TEACHERS at Garstang High School will go on strike next week in protest at the possibility it could convert to an academy.
The two biggest teaching unions, the NASUWT and NUT, have balloted members over strike action at Garstang.
The move follows a decision to consult over a possible academy switch, which would see the school opt-out of local authority control.
As The Courier went to press, NASUWT staff at the school had backed a strike and will not be taking any lessons next Tuesday (April 5).
The NASUWT executive member for the Lancashire area, John Girdley, said there was a strong sense of resentment among staff, who fear academy status could threaten their job security.
He said: “We want to send a message to the governors how strongly staff feel.
“Of course, we don’t want to interrupt pupils’ learning, but our overriding concern is we don’t want an academy.”
He added further strike action was a possibility after Easter if the plans were not reconsidered.
The result of the NUT ballot is expected tomorrow, Wednesday, raising the possibility that its members may also be on strike next Tuesday – which would force the school to shut completely – or could strike on another day, causing further disruption.
Management at Garstang High say that if only NASUWT members are out next Tuesday, they would have enough staff to be able to cover lessons for Year 11 students working towards their GCSEs, but all other pupils would be having an unscheduled day off.
This week, chair of governors Tom Ibison accused the unions of “holding a shotgun to our heads”, claiming the NASUWT had told them to stop the consultation process or face strike action.
Headteacher Phil Birch said he was ‘very disappointed’ the unions had gone to strike action as a first resort, instead of a last resort.
Mr Birch said: “We are still consulting, nothing has been decided, but they have chosen to take this course of action now.
“I think many parents and members of the public would support teachers’ right to strike, but this looks like a pre-emptive strike by the unions when we’re still at a very early stage.
“There were other options open to them that wouldn’t be so disruptive but they have chosen to go for a full day’s strike, and, ultimately, it’s the children who get caught in the crossfire.’’
Mr Ibison added: “All we are doing is looking at the academy option.
“We are trying to do what is right to protect this school for the community of Garstang.’’

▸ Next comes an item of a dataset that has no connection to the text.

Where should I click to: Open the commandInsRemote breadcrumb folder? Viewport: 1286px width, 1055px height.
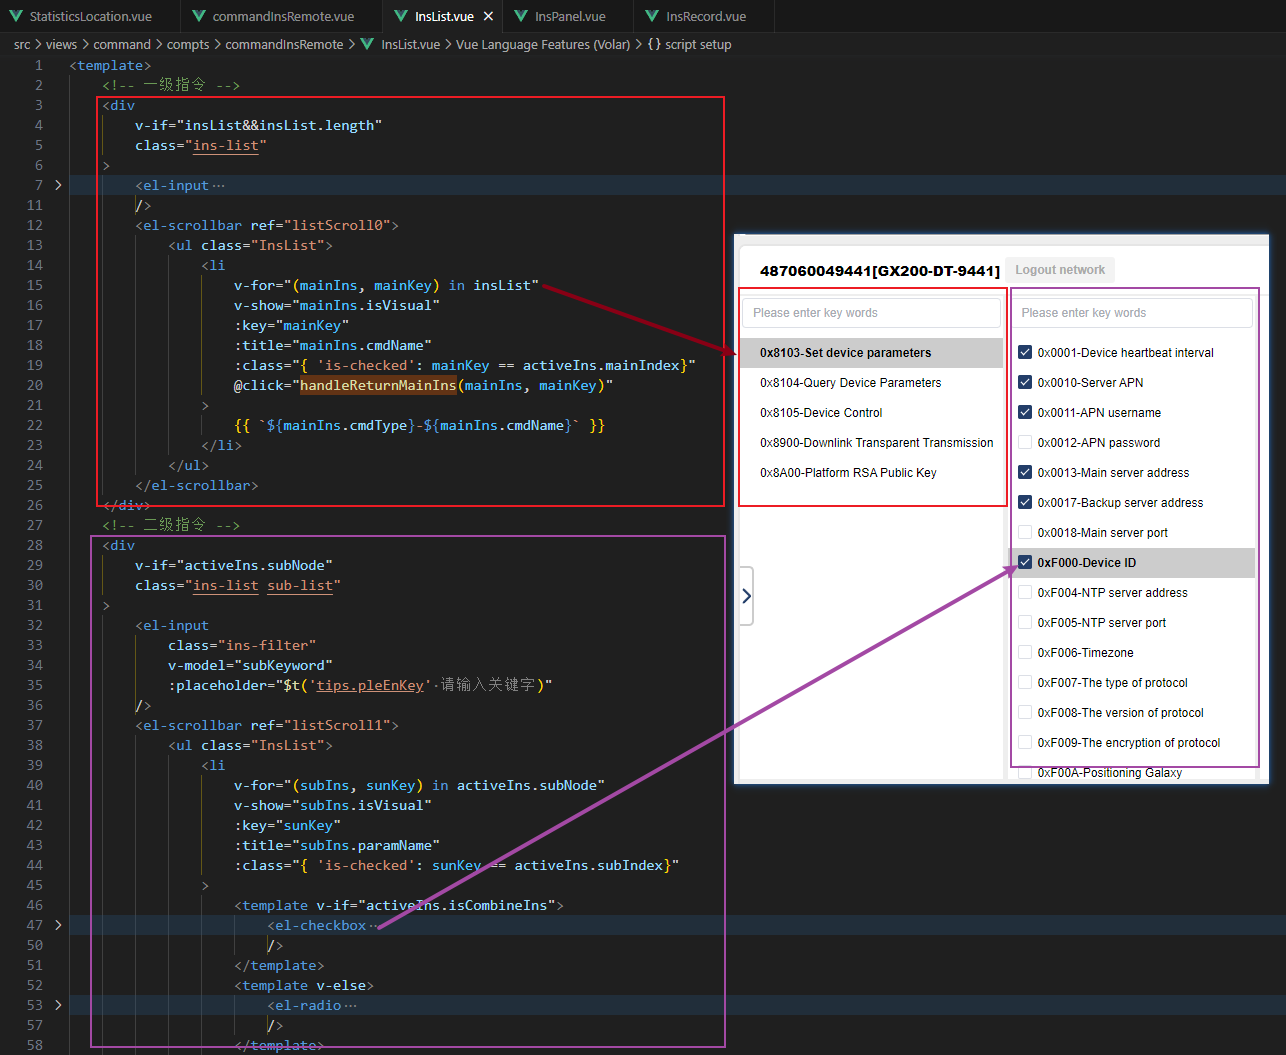[x=284, y=44]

Teaching unions are opposed to academies, claiming they create a ‘two-tier education system and place too much power in the hands of governors and headteachers, who would take over managing budgets – including teachers’ pay – and setting the curriculum.
But Mr Birch says that at Garstang, they have already pledged to retain all teachers’ existing terms and conditions and he said “the community would hold the school to account’’ if they went back on their word.
Speaking to the Courier, Garstang MP Ben Wallace said he had kept in touch with Mr Birch over academy developments.
He said: “If the head, who has improved the school massively, in conjunction with the governors, think it is right thing to do in going for an academy, he certainly has my support.”
An internet blog, Garstang Academy Forum, has been set up by a parent of a pupil at the school to discuss the ‘pros and cons’ of the academy idea.
One comment from someone who claims to work at the school says “many members of staff are angry and frightened by this proposal’’.
Another posting from a parent of three primary school children says, “I am very, very concerned about the impact academy status will have on the local community of Garstang.’’
In a letter to The Courier this week, High School staff members claim, “If Garstang High School becomes an academy it will have been stolen from the community of Garstang.’’
Garstang is one of the first schools in the area considering an academy switch to be affected by strike action.
However, it is understood that strike ballots are taking place at several other Lancashire schools also looking at the move.